> [TEXT SECTION]:
^^^^^^^^

Posts Tagged 'school modifications'

Handwriting Worksheets: Beware! #2

<When writing on unlined paper with his eyes closed, the second grade student's letters are 3/4 inch high.  The space on the worksheet is unlined and allows for 1/4 inch high letters.

Problem:  When a child writes letters with their eyes closed either for fun or for professional observation, the height of the letters produced can represent the “comfort level” of his finger movements.  If the height of the letters are 3/4 inch, this is more appropriate for a kindergarden student than for a second grade student.  As he must tighten down his fingers to place the letter in the worksheet’s smaller space, hand fatigue and decreased writing speed can result.

Solution: Copy the worksheet allowing for larger spaces or allow the writing on an extra page.  If ask to write on the back of the worksheet, two problems appear: 1. usually there are no lines on the back.  We all write better with lines. 2. Flipping the worksheet from front to back and then back to the front can be very distracting as well as taxing on the child’s memory as he attempts to remember the question and answer, flip the sheet and then write.

To help with improving the size of his writing, a program such as “Callirobics” ( may be helpful.  Also it would be important to look at his pencil grip which may be a cause (though not only) of the larger writing.

^^^^^^^^

> [DATASET]:

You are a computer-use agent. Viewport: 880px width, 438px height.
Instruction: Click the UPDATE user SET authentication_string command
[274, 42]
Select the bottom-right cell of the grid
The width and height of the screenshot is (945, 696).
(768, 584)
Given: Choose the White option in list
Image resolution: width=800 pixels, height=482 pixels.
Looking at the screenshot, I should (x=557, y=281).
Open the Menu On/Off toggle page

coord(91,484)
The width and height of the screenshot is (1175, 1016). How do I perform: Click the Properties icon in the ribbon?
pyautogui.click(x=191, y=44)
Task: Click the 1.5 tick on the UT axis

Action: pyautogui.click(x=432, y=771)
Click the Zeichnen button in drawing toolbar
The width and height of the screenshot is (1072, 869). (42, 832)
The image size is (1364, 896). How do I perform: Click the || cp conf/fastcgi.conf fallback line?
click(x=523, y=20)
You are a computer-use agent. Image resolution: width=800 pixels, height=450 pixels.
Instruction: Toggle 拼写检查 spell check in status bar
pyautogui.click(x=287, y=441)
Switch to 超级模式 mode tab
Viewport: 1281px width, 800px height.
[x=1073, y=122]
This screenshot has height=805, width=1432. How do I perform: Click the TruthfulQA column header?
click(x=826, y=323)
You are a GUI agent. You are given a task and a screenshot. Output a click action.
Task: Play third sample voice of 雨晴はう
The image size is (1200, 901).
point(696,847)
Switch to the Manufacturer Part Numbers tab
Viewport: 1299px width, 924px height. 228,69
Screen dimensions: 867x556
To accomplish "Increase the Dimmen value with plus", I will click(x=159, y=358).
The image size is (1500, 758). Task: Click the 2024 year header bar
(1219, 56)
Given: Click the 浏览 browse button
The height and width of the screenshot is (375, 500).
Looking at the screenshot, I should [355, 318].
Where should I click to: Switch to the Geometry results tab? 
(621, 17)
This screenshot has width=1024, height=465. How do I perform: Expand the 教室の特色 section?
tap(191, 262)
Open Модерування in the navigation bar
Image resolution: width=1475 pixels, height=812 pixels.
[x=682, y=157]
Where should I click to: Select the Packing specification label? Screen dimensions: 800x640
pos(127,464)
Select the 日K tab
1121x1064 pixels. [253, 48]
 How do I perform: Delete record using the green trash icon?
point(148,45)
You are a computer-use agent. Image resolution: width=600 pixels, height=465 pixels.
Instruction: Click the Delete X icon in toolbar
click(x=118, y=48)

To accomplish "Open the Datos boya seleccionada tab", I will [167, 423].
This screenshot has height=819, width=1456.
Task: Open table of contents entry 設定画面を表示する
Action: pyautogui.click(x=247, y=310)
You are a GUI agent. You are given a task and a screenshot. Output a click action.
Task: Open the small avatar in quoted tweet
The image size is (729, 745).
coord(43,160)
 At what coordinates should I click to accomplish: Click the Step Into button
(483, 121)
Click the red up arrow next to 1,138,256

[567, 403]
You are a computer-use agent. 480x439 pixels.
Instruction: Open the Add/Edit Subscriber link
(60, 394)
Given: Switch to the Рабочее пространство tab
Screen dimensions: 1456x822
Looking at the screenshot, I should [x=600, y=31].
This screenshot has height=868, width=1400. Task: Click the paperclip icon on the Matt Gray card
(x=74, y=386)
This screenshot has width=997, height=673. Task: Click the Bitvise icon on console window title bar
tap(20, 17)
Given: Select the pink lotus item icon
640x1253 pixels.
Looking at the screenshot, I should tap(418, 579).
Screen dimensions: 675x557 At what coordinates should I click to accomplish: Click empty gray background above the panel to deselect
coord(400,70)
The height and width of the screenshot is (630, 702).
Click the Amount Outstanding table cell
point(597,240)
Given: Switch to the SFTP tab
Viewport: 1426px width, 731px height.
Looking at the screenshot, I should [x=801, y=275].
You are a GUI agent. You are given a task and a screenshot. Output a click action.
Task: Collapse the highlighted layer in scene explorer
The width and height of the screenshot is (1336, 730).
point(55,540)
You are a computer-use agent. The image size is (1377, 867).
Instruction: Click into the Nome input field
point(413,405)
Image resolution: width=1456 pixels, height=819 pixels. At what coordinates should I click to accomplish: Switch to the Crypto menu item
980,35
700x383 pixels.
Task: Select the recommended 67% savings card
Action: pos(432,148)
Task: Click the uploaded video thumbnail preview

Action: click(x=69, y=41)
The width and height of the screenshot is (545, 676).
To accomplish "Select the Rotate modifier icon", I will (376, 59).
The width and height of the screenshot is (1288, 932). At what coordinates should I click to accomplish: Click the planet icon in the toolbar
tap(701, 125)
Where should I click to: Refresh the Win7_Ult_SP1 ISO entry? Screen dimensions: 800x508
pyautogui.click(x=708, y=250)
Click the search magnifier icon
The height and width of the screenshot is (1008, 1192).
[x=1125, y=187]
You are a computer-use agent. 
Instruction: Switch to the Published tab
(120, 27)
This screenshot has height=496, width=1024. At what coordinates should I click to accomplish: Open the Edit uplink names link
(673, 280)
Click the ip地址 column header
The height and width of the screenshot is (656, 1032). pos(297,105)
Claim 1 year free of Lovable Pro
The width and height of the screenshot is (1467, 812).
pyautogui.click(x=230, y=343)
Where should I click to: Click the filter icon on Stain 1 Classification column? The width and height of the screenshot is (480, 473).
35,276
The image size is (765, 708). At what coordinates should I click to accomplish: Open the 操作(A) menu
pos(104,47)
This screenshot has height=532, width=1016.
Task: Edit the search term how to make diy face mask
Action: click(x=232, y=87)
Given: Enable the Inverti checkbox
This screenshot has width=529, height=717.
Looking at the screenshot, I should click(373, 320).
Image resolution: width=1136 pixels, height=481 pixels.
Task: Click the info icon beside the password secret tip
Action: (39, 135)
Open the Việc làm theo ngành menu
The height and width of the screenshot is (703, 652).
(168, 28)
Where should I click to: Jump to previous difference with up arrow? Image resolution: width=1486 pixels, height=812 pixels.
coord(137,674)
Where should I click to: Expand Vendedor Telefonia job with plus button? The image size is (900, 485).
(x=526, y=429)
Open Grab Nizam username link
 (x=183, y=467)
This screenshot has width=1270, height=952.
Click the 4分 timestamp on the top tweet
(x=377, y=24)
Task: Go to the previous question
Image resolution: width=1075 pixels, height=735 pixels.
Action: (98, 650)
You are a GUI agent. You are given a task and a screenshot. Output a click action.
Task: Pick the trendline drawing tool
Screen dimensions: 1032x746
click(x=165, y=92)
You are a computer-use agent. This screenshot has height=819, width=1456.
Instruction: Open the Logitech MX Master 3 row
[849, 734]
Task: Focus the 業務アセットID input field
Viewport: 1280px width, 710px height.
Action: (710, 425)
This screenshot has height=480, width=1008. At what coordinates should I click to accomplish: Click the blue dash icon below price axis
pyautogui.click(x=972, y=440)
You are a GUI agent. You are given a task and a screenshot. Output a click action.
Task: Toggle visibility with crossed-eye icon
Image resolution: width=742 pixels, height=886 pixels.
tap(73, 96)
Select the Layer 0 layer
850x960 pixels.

^^^^^^^^

> [WORK REQUEST 1]:
In the handwriting worksheet post, rewrite the paragraph that begins "Solution: Copy the worksheet" as a short list that keeps its main facts.
> [WORK REQUEST 2]:
Quote a passage from the handwriting worksheet post word for word, beginning at the words "Handwriting Worksheets: Beware! #2" and stopping after "speed can result.".
> [WORK REQUEST 3]:
List every suggestion the handwriting worksheet post offers for helping the second grade student with his writing.

> [FINAL ANSWER 1]:
- Copy the worksheet with larger spaces, or let the child write on an extra page.
- Writing on the back of the worksheet causes two problems:
  1. The back usually has no lines, and everyone writes better with lines.
  2. Flipping the sheet back and forth is distracting and taxes the child's memory as he tries to remember the question and answer, flip the sheet, and then write.

> [FINAL ANSWER 2]:
Handwriting Worksheets: Beware! #2

<When writing on unlined paper with his eyes closed, the second grade student's letters are 3/4 inch high.  The space on the worksheet is unlined and allows for 1/4 inch high letters.

Problem:  When a child writes letters with their eyes closed either for fun or for professional observation, the height of the letters produced can represent the “comfort level” of his finger movements.  If the height of the letters are 3/4 inch, this is more appropriate for a kindergarden student than for a second grade student.  As he must tighten down his fingers to place the letter in the worksheet’s smaller space, hand fatigue and decreased writing speed can result.

> [FINAL ANSWER 3]:
- Copy the worksheet with larger spaces.
- Allow the writing on an extra page.
- Try a program such as "Callirobics" to improve the size of his writing.
- Look at his pencil grip, which may be one cause of the larger writing.